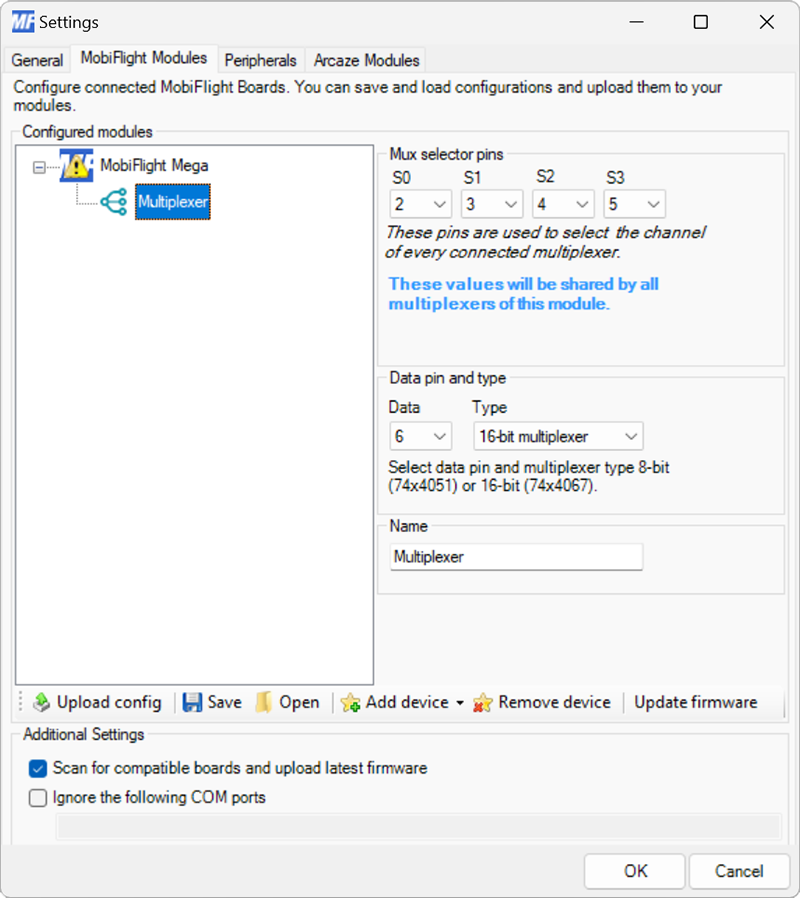Click inside the Multiplexer name field
This screenshot has height=898, width=800.
click(516, 557)
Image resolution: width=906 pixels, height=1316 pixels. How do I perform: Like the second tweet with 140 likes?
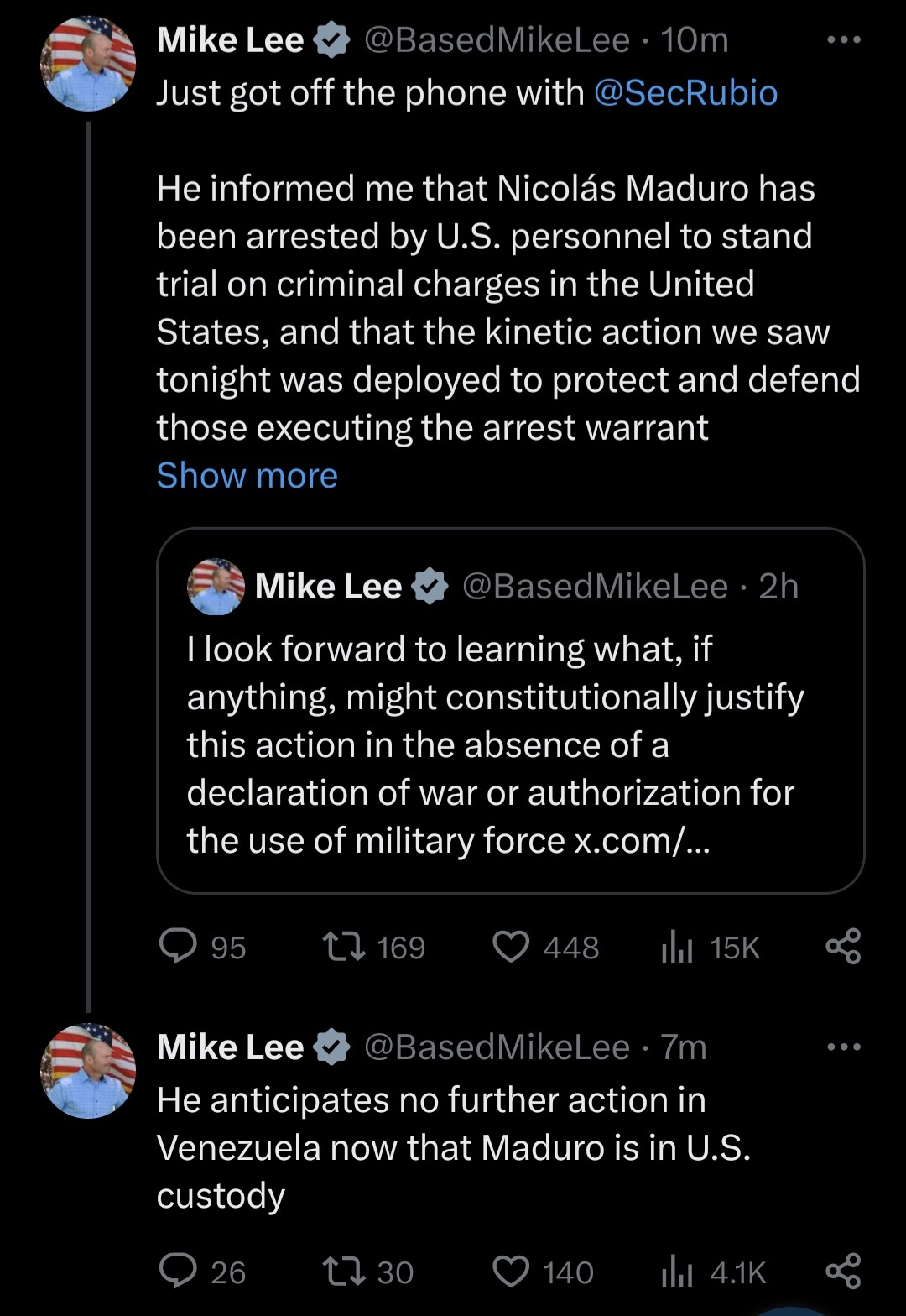(511, 1272)
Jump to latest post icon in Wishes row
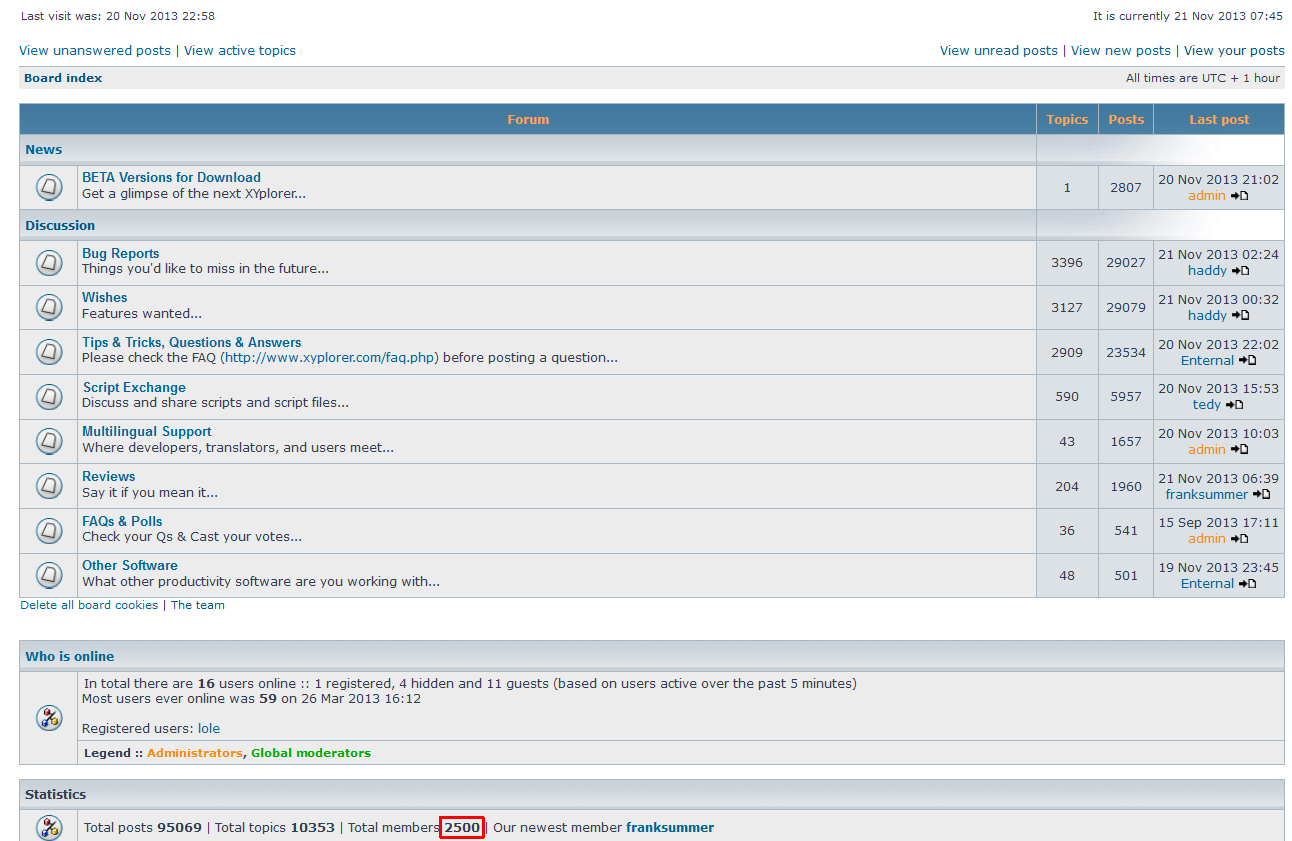 point(1240,316)
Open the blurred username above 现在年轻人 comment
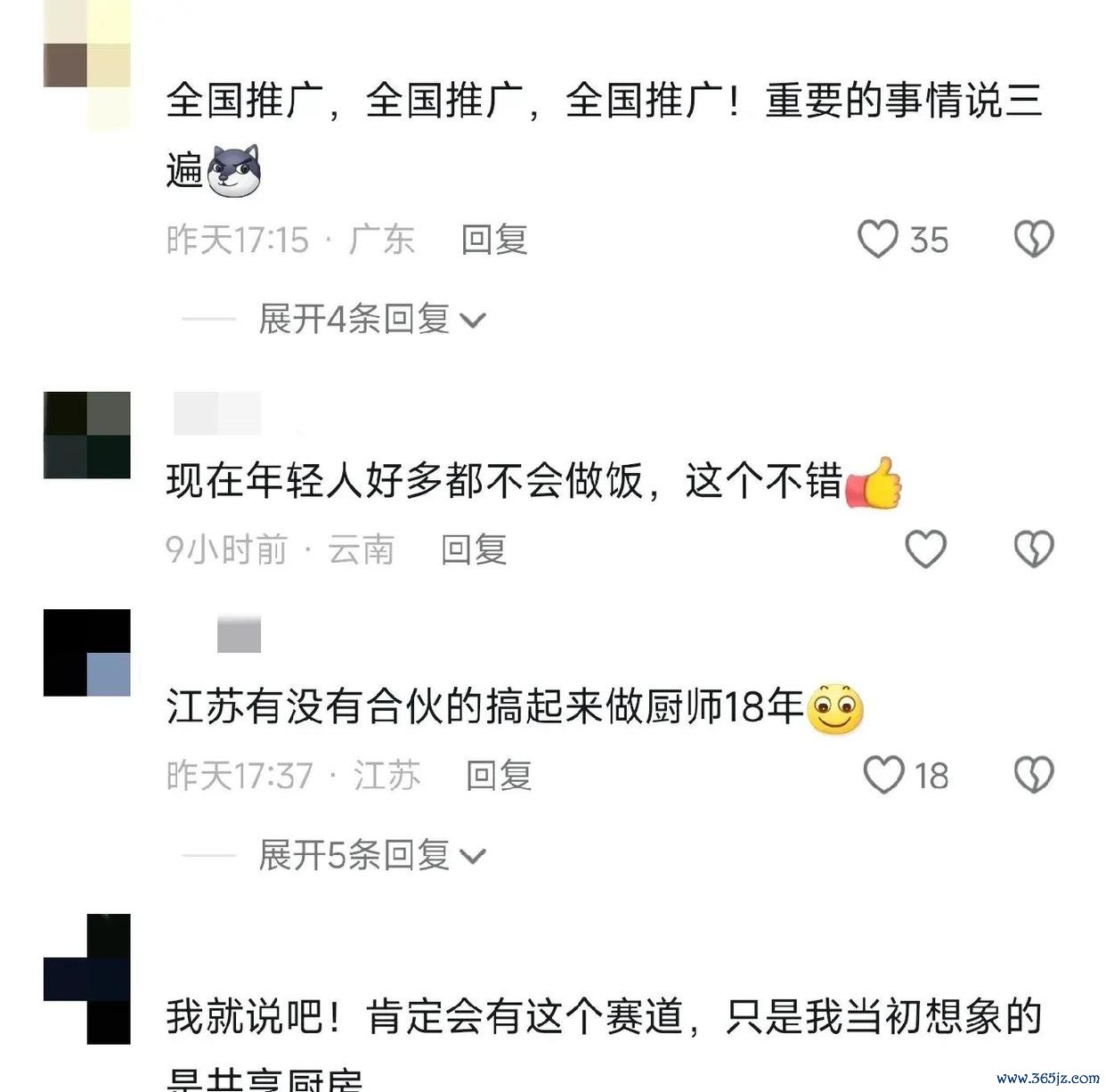This screenshot has width=1106, height=1092. pos(217,413)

--

What you are asked to do: Leave out the pictures, and write out exactly the lines from the line containing "Image resolution: width=906" through the end of the records above.

Answer to the exercise:
Image resolution: width=906 pixels, height=1316 pixels. How do I perform: Like the second tweet with 140 likes?
(511, 1272)
Jump to latest post icon in Wishes row
 point(1240,316)
Open the blurred username above 现在年轻人 comment
This screenshot has width=1106, height=1092. pos(217,413)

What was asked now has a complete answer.